Ask HN: How do I as a layman get involved with speech recognition? - allsystemsgo

It seems apparent that speech recognition will be pretty pervasive in a lot of future technologies. How do I get involved?
======
mindcrime
[https://www.google.com/search?q=%22open+source+speech+recogn...](https://www.google.com/search?q=%22open+source+speech+recognition%22)

[http://www.amazon.com/s/ref=nb_sb_noss_1?url=search-
alias%3D...](http://www.amazon.com/s/ref=nb_sb_noss_1?url=search-
alias%3Dstripbooks&field-keywords=speech+recognition)

<http://cmusphinx.sourceforge.net/>

<http://cmusphinx.sourceforge.net/wiki/>

<http://cmusphinx.sourceforge.net/wiki/research/>

[http://arxiv.org/find/all/1/all:+AND+speech+recognition/0/1/...](http://arxiv.org/find/all/1/all:+AND+speech+recognition/0/1/0/all/0/1)

[http://citeseerx.ist.psu.edu/search?q=speech+recognition&...](http://citeseerx.ist.psu.edu/search?q=speech+recognition&submit=Search&sort=rlv&t=doc)
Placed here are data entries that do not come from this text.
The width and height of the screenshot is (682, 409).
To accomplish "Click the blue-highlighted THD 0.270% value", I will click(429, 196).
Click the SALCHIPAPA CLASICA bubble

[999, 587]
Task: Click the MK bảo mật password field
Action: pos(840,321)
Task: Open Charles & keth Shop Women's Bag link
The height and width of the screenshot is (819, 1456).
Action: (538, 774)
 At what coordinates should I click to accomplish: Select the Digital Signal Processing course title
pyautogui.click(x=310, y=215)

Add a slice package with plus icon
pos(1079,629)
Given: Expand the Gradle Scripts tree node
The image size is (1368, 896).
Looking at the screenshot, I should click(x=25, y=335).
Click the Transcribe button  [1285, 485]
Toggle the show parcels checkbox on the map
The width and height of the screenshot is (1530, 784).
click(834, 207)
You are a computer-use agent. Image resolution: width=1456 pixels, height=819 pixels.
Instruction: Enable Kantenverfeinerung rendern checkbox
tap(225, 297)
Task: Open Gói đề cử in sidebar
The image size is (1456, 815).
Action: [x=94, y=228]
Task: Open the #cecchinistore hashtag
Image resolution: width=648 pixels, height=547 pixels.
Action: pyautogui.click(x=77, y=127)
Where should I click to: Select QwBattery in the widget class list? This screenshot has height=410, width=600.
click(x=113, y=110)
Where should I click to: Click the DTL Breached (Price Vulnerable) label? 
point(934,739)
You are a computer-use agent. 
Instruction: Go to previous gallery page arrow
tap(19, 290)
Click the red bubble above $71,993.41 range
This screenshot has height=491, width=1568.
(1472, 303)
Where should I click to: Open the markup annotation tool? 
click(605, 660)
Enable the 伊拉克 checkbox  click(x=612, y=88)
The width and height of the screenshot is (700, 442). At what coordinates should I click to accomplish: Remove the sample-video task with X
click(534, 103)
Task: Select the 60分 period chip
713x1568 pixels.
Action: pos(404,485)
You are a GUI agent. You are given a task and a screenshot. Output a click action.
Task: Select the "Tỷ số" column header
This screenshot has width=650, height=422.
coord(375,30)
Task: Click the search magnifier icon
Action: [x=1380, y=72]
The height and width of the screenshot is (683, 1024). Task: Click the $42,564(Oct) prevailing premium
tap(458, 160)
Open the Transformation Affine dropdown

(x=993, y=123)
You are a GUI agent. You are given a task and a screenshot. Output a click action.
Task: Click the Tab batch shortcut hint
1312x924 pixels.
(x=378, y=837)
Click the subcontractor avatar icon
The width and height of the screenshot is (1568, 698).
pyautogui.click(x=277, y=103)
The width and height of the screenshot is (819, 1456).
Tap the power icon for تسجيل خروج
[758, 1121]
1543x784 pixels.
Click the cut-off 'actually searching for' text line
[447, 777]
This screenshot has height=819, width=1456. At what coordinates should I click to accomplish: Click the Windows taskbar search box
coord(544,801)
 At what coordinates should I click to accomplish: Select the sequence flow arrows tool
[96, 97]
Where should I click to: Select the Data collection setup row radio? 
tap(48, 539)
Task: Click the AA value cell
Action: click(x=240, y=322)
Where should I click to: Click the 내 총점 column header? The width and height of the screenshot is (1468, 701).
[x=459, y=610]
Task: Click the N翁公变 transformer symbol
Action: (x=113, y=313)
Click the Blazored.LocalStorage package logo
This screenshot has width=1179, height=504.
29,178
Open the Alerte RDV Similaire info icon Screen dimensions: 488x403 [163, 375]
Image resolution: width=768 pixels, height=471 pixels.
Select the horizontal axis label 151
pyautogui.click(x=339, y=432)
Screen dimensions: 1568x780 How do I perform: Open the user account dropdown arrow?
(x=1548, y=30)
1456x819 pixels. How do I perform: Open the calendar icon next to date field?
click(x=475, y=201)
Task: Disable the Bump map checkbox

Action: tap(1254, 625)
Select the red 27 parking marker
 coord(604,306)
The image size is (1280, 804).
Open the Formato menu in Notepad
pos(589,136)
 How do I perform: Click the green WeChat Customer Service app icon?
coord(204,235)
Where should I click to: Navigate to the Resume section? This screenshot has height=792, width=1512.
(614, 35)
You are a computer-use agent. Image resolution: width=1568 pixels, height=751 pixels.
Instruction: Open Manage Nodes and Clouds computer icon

I'd start by playing with Sphinx. It's a pre-made library that will let you
get started with speech reco at an application level. If you just want to
build apps that use speech recognition, it might be all you need. If you want
to do research into cutting edge speech recognition technologies, dig into the
papers and stuff on arxiv and citeseer, and follow that "research" link from
the Sphinx wiki.

------
skram
If you want to get up and running in a SaaS kind-of-way, check out Tropo.com.
Great developer support.